Selected extract –
==============================

Supervision is also critical. “It’s hard to know where you stand as a new professional right now,” Wyrick says. “Having a well-seasoned professional reflect back what they see — whether it be strengths or growing edges — is really helpful.”

“Normally we’d have these [professional] experiences with peers and be able to compare … and all develop together,” Wyrick continues. “Without that, our supervisors are our main source of reflection and validation … of how hard this experience has been and the strength that we’ve shown.”

Green encourages counselors to remember that not everyone comes from a privileged background and has the same opportunities and resources. Therefore, it is important for established counselors to reach out and support new professionals, especially as they try to find their footing in the midst of an ongoing pandemic, he says.

Professional connections provide not only career opportunities but also emotional and social support, notes Green, a member of both the Association for Humanistic Counseling and Counselors for Social Justice, which are divisions of ACA. People are less inclined to reach out virtually, so it can be isolating at times, he points out. He had several mentors schedule virtual meetings in the fall, but those meetings have slowly decreased in the succeeding months. Green tries to lead by example, taking the time to message his colleagues as well as other new professionals.

After the pandemic, McGrath looks forward to meeting her colleagues in person and building work relationships that will help her grow professionally. She says she wishes she could just pop into a colleague’s office right now and ask a question or chat about how their week is going. But until that is possible, she advises her fellow new professionals to make efforts to connect with other mental health professionals in whatever way they can.

Establishing work boundaries

Working from home has caused the boundary between work and personal life to become blurred for many new (and seasoned) professionals. As McGrath points out, it’s often difficult for counselors to have set work hours when they are seeing clients six days a week. “The longer the pandemic has gone on, the harder it’s been to keep those boundaries,” she adds.

“Establishing work boundaries is already a struggle for new professionals,” Wyrick says. The pandemic only adds to this problem. Wyrick’s workspace is in the bedroom, which means they can answer emails at all times of the day. It’s also tempting to take on clients outside of scheduled work hours, Wyrick points out. Wyrick often thinks, “What’s one more hour?”

Wyrick has had to create a routine because their partner is a professor who is working from home as well. When Wyrick is working, they shut the door and turn on a white-noise machine. This signals Wyrick’s partner not to interrupt.

Green says the amount of email he receives seems to have increased during the pandemic. It often overwhelms him, he confesses, and he spends a substantial amount of time sorting and prioritizing these messages. Smith-Tjahja also finds herself checking her email constantly because she is trying to build up her clientele right now. She says she hopes to establish a better schedule for checking and responding to emails after she has more clients.

Wyrick says working from home has taught them a lot about their personal work patterns and values. Before the pandemic, Wyrick took pride in always being plugged in, but now they realize that mindset is not in line with their values.

==============================

Data for analysis –
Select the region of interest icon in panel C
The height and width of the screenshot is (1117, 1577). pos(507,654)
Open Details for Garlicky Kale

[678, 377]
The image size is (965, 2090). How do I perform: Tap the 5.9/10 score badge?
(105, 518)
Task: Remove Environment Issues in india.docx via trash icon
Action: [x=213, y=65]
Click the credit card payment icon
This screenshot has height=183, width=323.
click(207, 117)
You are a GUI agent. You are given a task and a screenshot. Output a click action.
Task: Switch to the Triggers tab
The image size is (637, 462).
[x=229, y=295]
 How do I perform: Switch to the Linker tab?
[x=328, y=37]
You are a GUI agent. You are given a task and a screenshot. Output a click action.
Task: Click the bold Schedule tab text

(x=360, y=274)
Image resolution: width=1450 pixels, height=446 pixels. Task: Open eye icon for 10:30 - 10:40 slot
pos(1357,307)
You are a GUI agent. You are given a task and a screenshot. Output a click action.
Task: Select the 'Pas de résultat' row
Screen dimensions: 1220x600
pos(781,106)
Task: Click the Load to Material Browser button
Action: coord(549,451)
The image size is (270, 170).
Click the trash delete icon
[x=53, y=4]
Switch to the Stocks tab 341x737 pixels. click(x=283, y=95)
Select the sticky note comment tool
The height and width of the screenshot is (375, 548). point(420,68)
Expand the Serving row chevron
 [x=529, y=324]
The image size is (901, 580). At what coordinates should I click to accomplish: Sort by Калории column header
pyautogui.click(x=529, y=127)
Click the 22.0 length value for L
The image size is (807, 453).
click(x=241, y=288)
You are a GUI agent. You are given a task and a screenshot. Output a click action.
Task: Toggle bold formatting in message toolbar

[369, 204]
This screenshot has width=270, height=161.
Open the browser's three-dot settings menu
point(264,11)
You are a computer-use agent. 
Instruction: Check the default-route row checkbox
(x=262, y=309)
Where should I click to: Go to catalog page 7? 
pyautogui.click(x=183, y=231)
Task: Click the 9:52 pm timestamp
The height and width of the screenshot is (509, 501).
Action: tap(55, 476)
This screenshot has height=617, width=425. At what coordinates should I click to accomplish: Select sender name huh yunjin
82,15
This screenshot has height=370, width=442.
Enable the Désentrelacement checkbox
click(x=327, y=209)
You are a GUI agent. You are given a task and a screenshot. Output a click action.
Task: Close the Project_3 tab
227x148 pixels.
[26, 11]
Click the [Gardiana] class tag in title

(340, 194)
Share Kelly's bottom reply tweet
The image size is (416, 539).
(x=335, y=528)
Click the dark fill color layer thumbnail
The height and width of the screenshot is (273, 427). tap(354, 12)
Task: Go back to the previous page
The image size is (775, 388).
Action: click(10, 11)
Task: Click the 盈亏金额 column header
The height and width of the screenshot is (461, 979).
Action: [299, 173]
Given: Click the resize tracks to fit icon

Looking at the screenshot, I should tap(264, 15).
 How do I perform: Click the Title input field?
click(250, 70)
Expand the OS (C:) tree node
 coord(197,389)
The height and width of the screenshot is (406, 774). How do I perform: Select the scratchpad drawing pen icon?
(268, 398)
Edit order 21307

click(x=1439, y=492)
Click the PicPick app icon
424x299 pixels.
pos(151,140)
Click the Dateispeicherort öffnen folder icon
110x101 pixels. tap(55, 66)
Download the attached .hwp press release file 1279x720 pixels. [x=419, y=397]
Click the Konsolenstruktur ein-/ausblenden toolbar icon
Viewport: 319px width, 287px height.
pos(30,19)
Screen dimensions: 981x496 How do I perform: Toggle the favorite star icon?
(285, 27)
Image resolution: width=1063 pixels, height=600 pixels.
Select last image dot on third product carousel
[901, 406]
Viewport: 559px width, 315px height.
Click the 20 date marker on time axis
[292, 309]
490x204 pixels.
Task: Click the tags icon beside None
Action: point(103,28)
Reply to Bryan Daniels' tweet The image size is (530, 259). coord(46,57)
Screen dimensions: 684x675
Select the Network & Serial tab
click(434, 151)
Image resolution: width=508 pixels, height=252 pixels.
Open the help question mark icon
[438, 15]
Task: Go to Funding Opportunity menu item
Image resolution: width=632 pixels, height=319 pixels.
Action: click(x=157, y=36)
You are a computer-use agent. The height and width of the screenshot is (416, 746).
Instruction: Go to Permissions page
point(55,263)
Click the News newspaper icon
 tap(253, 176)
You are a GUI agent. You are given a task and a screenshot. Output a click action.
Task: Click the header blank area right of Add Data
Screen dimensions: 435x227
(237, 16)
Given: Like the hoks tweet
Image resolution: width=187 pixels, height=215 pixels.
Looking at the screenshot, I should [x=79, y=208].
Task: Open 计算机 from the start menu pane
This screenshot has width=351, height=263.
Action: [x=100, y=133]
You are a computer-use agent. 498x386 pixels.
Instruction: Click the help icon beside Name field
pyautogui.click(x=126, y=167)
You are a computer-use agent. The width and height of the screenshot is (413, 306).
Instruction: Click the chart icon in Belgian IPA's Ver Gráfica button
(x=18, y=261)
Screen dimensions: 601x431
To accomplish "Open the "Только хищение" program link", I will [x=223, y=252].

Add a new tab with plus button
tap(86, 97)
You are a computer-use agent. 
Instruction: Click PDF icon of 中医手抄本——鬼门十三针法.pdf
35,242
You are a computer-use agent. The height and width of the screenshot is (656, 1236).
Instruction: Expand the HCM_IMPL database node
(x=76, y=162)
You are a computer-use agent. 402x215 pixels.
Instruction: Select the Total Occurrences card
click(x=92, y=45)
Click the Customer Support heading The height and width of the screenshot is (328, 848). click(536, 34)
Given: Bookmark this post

==============================

Instructions –
• A. According to the article on new counselors working during the pandemic, what does Wyrick do to signal their partner not to interrupt?
• B. Write the next part of the article on new counselors working during the pandemic, picking up after its final sentence.
The data come from a different source than the article.

Responses to the tasks –
• A. Wyrick shuts the door and turns on a white-noise machine.

• B.
“At the beginning of this [pandemic], we had no idea how long it was going to be, and the optimists of us thought it was going to be a short time. So, that allowed things to be a little chaotic and wild at first,” Wyrick says. “I was thinking very much in emergency ‘go’ mode, but now I’m trying to be very mindful about creating habits that are going to be sustainable over time.”

Finding opportunity in the chaos

Smith-Tjahja experienced several significant events in her life during 2020, but they looked different because of the pandemic. She graduated with a master’s in counseling, but the ceremony was virtual. She got married, but it was not the ceremony she had hoped for. She and her husband bought their first house, but her parents weren’t able to go look at houses with her. Smith-Tjahja feels happiness for these milestones but also a simultaneous sense of grief because these events didn’t follow the traditional route she had expected.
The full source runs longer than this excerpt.